- [Task prompt]: Reproduce every record exactly as written.

- [Stored data entries]:
_____

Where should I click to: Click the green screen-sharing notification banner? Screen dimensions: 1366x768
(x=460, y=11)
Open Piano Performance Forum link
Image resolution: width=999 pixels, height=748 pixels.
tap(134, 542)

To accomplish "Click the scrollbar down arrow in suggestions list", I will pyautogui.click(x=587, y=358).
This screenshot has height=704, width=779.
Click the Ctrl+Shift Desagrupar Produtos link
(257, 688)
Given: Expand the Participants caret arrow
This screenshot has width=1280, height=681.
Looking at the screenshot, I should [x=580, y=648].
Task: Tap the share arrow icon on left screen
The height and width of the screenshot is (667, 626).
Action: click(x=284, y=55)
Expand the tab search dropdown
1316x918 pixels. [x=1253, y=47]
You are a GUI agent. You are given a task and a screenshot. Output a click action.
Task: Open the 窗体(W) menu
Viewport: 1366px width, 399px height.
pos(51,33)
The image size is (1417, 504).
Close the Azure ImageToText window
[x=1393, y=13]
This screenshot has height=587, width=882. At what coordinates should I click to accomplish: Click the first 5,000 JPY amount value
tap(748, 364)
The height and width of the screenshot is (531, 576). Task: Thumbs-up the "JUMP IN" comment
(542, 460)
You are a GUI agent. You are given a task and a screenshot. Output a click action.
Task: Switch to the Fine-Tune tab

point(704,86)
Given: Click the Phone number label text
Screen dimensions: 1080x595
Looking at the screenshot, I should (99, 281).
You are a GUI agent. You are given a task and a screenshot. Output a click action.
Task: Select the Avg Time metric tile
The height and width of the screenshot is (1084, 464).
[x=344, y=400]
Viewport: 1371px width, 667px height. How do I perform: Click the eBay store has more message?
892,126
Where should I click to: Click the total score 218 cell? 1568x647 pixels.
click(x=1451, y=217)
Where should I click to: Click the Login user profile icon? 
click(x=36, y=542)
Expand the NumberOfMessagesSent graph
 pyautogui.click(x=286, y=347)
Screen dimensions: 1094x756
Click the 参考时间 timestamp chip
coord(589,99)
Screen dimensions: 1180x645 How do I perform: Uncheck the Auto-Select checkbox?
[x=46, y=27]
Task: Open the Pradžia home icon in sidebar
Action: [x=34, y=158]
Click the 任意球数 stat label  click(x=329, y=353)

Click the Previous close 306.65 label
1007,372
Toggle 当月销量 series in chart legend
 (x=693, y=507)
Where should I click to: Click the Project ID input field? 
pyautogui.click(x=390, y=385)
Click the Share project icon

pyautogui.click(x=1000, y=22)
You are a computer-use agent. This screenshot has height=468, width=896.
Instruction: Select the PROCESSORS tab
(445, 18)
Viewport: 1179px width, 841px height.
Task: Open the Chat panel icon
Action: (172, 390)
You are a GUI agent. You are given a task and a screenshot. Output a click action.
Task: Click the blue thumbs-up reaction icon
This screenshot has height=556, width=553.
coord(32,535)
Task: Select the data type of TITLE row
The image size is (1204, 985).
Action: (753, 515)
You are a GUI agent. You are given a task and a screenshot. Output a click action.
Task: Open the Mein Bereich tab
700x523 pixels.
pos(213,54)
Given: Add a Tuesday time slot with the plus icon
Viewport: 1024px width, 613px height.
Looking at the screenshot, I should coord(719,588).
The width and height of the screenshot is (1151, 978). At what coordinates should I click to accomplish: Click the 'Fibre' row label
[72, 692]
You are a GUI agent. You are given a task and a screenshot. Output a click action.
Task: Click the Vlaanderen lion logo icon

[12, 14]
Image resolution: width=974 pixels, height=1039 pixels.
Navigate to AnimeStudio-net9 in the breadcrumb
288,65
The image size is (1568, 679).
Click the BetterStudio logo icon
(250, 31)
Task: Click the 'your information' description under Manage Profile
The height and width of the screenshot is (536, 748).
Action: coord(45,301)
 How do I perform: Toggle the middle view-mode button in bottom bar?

_____

- [Result]:
Where should I click to: Click the green screen-sharing notification banner? Screen dimensions: 1366x768
(x=460, y=11)
Open Piano Performance Forum link
Image resolution: width=999 pixels, height=748 pixels.
tap(134, 542)

To accomplish "Click the scrollbar down arrow in suggestions list", I will pyautogui.click(x=587, y=358).
This screenshot has height=704, width=779.
Click the Ctrl+Shift Desagrupar Produtos link
(257, 688)
Given: Expand the Participants caret arrow
This screenshot has width=1280, height=681.
Looking at the screenshot, I should [x=580, y=648].
Task: Tap the share arrow icon on left screen
The height and width of the screenshot is (667, 626).
Action: click(x=284, y=55)
Expand the tab search dropdown
1316x918 pixels. [x=1253, y=47]
You are a GUI agent. You are given a task and a screenshot. Output a click action.
Task: Open the 窗体(W) menu
Viewport: 1366px width, 399px height.
pos(51,33)
The image size is (1417, 504).
Close the Azure ImageToText window
[x=1393, y=13]
This screenshot has height=587, width=882. At what coordinates should I click to accomplish: Click the first 5,000 JPY amount value
tap(748, 364)
The height and width of the screenshot is (531, 576). Task: Thumbs-up the "JUMP IN" comment
(542, 460)
You are a GUI agent. You are given a task and a screenshot. Output a click action.
Task: Switch to the Fine-Tune tab

point(704,86)
Given: Click the Phone number label text
Screen dimensions: 1080x595
Looking at the screenshot, I should (99, 281).
You are a GUI agent. You are given a task and a screenshot. Output a click action.
Task: Select the Avg Time metric tile
The height and width of the screenshot is (1084, 464).
[x=344, y=400]
Viewport: 1371px width, 667px height. How do I perform: Click the eBay store has more message?
892,126
Where should I click to: Click the total score 218 cell? 1568x647 pixels.
click(x=1451, y=217)
Where should I click to: Click the Login user profile icon? 
click(x=36, y=542)
Expand the NumberOfMessagesSent graph
 pyautogui.click(x=286, y=347)
Screen dimensions: 1094x756
Click the 参考时间 timestamp chip
coord(589,99)
Screen dimensions: 1180x645 How do I perform: Uncheck the Auto-Select checkbox?
[x=46, y=27]
Task: Open the Pradžia home icon in sidebar
Action: [x=34, y=158]
Click the 任意球数 stat label  click(x=329, y=353)

Click the Previous close 306.65 label
1007,372
Toggle 当月销量 series in chart legend
 (x=693, y=507)
Where should I click to: Click the Project ID input field? 
pyautogui.click(x=390, y=385)
Click the Share project icon

pyautogui.click(x=1000, y=22)
You are a computer-use agent. This screenshot has height=468, width=896.
Instruction: Select the PROCESSORS tab
(445, 18)
Viewport: 1179px width, 841px height.
Task: Open the Chat panel icon
Action: (172, 390)
You are a GUI agent. You are given a task and a screenshot. Output a click action.
Task: Click the blue thumbs-up reaction icon
This screenshot has height=556, width=553.
coord(32,535)
Task: Select the data type of TITLE row
The image size is (1204, 985).
Action: (753, 515)
You are a GUI agent. You are given a task and a screenshot. Output a click action.
Task: Open the Mein Bereich tab
700x523 pixels.
pos(213,54)
Given: Add a Tuesday time slot with the plus icon
Viewport: 1024px width, 613px height.
Looking at the screenshot, I should coord(719,588).
The width and height of the screenshot is (1151, 978). At what coordinates should I click to accomplish: Click the 'Fibre' row label
[72, 692]
You are a GUI agent. You are given a task and a screenshot. Output a click action.
Task: Click the Vlaanderen lion logo icon

[12, 14]
Image resolution: width=974 pixels, height=1039 pixels.
Navigate to AnimeStudio-net9 in the breadcrumb
288,65
The image size is (1568, 679).
Click the BetterStudio logo icon
(250, 31)
Task: Click the 'your information' description under Manage Profile
The height and width of the screenshot is (536, 748).
Action: coord(45,301)
 How do I perform: Toggle the middle view-mode button in bottom bar?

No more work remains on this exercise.